> [Goal of the exercise]: Please find the lines in the following records that hold "will", and copy them.

(Information shown begins)

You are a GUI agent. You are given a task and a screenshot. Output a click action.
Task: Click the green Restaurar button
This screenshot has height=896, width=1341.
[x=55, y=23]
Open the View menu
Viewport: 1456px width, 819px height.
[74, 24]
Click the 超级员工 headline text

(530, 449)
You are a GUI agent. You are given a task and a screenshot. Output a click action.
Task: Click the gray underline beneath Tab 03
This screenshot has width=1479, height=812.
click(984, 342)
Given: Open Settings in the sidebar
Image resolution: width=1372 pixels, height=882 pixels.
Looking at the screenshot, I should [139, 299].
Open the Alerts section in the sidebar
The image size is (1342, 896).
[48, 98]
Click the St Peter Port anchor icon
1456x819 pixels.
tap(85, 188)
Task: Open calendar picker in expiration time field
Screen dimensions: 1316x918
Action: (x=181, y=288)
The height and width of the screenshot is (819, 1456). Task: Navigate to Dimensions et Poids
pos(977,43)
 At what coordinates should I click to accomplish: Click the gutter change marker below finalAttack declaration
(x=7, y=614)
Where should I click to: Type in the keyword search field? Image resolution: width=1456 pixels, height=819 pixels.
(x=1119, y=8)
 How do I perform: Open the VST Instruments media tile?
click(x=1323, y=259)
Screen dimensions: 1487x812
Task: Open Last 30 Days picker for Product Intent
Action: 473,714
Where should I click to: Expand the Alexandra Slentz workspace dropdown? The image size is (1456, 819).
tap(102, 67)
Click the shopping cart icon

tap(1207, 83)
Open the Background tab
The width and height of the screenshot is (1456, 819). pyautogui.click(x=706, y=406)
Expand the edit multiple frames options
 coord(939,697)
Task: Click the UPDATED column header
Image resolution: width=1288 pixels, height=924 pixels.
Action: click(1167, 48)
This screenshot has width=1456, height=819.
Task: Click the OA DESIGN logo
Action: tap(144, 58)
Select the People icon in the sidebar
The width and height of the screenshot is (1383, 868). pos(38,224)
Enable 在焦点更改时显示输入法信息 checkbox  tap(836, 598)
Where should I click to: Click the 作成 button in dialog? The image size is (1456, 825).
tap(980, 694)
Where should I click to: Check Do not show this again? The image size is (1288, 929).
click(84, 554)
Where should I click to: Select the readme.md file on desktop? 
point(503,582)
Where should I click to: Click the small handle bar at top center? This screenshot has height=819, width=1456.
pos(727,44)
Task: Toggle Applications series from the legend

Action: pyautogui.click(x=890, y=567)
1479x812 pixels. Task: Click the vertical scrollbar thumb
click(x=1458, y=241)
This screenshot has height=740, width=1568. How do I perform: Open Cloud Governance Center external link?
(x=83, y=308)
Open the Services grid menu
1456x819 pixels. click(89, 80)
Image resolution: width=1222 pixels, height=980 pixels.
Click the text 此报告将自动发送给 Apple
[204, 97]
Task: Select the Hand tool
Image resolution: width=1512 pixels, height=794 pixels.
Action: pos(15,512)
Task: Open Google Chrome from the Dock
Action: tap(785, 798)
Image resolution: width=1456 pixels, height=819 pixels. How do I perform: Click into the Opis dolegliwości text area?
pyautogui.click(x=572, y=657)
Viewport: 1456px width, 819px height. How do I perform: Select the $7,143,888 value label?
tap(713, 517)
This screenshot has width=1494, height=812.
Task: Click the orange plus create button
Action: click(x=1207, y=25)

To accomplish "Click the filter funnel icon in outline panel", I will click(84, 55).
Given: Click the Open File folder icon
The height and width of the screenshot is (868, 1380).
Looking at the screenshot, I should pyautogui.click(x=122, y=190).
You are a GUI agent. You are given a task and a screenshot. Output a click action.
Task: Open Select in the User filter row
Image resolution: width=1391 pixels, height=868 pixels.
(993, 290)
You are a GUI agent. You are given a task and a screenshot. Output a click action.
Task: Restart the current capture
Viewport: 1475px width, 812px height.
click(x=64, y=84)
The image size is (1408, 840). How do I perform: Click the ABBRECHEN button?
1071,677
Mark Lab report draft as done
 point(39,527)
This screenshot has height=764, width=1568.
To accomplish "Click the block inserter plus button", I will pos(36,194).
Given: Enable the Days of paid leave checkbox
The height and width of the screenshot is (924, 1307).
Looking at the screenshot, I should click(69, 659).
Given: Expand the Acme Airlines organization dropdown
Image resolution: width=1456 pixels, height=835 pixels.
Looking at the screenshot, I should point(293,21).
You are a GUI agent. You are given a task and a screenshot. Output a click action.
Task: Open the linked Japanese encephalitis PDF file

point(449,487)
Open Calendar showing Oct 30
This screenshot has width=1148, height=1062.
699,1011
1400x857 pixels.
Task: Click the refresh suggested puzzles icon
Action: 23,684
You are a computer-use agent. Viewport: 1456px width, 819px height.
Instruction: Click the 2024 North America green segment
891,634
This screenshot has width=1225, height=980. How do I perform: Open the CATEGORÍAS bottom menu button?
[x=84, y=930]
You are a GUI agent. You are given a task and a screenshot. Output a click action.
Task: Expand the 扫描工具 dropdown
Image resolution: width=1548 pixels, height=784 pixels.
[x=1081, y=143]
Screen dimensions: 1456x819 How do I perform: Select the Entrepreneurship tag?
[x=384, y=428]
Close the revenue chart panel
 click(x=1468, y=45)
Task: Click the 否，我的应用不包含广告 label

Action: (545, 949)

(Information shown ends)

> [Answer box]:
To accomplish "Click the filter funnel icon in outline panel", I will click(84, 55).
To accomplish "Click the block inserter plus button", I will pos(36,194).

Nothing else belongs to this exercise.